Старуха шла по парку, нанизывая листья на острие зонта; опавшие руки моментально останавливали свое движение, они выгибалась, прибитые к дороге; так ловят шулеров и ножом пригвождают их лживые руки к столу…
Сухая старуха, похожая на небольшую состарившуюся сосну, у которой осталось всего несколько веток и хорошо виден ненадежный ствол цвета шершавой шинели, перестала думать об опавших руках и подумала о лицах забытых женщин и тогда увидела, что листья ложатся в профиль, чтобы быть тоньше, чтобы теснее прижаться друг к другу, и там, где протыкал их зонт, открывался рот для бесконечного крика. Кричали листья легкие, загорелые, но орали даже те, что сгнили почти совершенно – их изъели бугры дорожной грязи, на щеках их были отпечатки каблуков, и рифленые подошвы, как шины, не оставляли надежды, ломали прожилки, которые могли бы пульсировать у виска.
У листьев открылся рот для последнего бесконечного крика.

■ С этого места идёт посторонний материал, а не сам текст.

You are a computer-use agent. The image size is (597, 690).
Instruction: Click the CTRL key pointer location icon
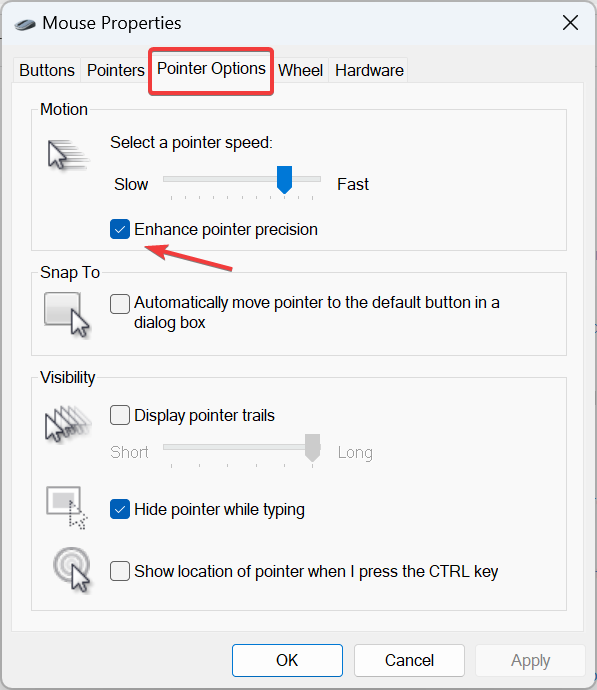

Дупло крика на ее собственном лице. Агония крика на ее лице с трепещущим флажком языка. Легкое белесое облачко крика на ее лице, проплывающем по осеннему парку. Саженцы крика вдоль аллеи. Клавиши парковых скамеек.
Она вломилась, впала в дом и навалилась на радио, нащупывая клавишу, чтобы сразу включить, чтобы оно мешало ей, чтобы отвлекло, чтобы хотелось выбросить его в окно, лишь бы оно не мешало, лишь бы оставило ее в покое; пусть все ее оставят в покое, все, – они никогда не звонят, не приходят, никогда не зовут, не спрашивают, вот пусть бы и оставили ее в покое, и она сделала радио громче, чтобы они пели, наталкиваясь, набиваясь до отказа в ее комнату, чтобы хотелось их выгнать взашей, запереться от них, отключить телефон, вырвать его из розетки, и еще громче и еще.
Я довольно рано поняла, что отдать жизнь за дорогого тебе человека – не самая большая жертва. Куда труднее пойти с ним на компромисс в мелочах. Я знаю, что отец любил меня жертвенно, глубоко, но это – главное – я смогла понять и оценить, уже став зрелым человеком.
Когда я стала публиковаться, меня попросили взять псевдоним, поскольку в маленьком Таллине не должно было быть двух литераторов Скульских. Я отказалась, движимая упрямством и какой-то комсомольской фанатичной правдивостью, и отец не стал меня убеждать, он просто перестал печататься в газетах, чтобы не мешать мне. И я приняла его самоустранение как должное, собственно, не заметив.
Он никогда в жизни не жаловался, становясь все более и более одиноким, выпадая из своей среды; его любили читатели, книги его моментально исчезали с прилавков, но друзей-писателей было очень мало. Многие жили в Москве, в Киеве… Из воспоминаний Акселя Тамма я узнала, что в 1958 году отец на собрании Союза эстонских писателей, где приказано было травить Пастернака, вышел на трибуну и сорок минут читал наизусть гениальные стихи Бориса Леонидовича… Из других воспоминаний знаю, что во время работы на «Таллинфильме» редактором он спас не один фильм, виртуозно сочиняя для Москвы туманно-пространные заявки. Но все эти истории рождали милое приятельство, а не глубинную коллегиальную дружбу. Такая дружба получилась, в конце концов, у нас с ним. И я, как сочинитель, жила довольно одиноко – приятельствуя с эстонскими коллегами, но, чаще всего, не набиваясь к ним в тесную дружбу. Тут многое упиралось в некоторую неловкость, которую можно было бы назвать чувством вины (как у отца, так и у меня), но о которой не принято было говорить вслух, всё как-то подразумевалось, но не высказывалось.
Я с детства знала, что мы здесь чужие и не на родине, знал это и отец и поддерживал во мне это чувство чужбины, как обязательное для нашего здешнего существования. У отца засиживались за рюмкой коньяку и Леннарт Мери, будущий президент независимой Эстонии, и классик Ааду Хинт, и Яан Кросс с Эллен Нийт. Приходили знаменитые певцы и драматические артисты. Ему прощалось незнание эстонского языка, и мама устраивала чудесные застолья, которые до сих пор вспоминают те, кто еще жив. Но существовала черта, за которую нельзя было переходить в разговоре: за этой чертой мог начаться разговор о правомочности нашего пребывания в этом городе и в этой стране.
А потом приезжали к нему в гости Даниил Гранин, Александр Борщаговский, Маргарита Алигер, Яков Хелемский и спрашивали, почему он не едет в Москву или Ленинград или в родной Киев. И они тоже были чуть-чуть чужие, потому что не было ответа на их вопросы. Это ведь как ответить на вопрос: почему Гуров не уходит от жены к даме с собачкой.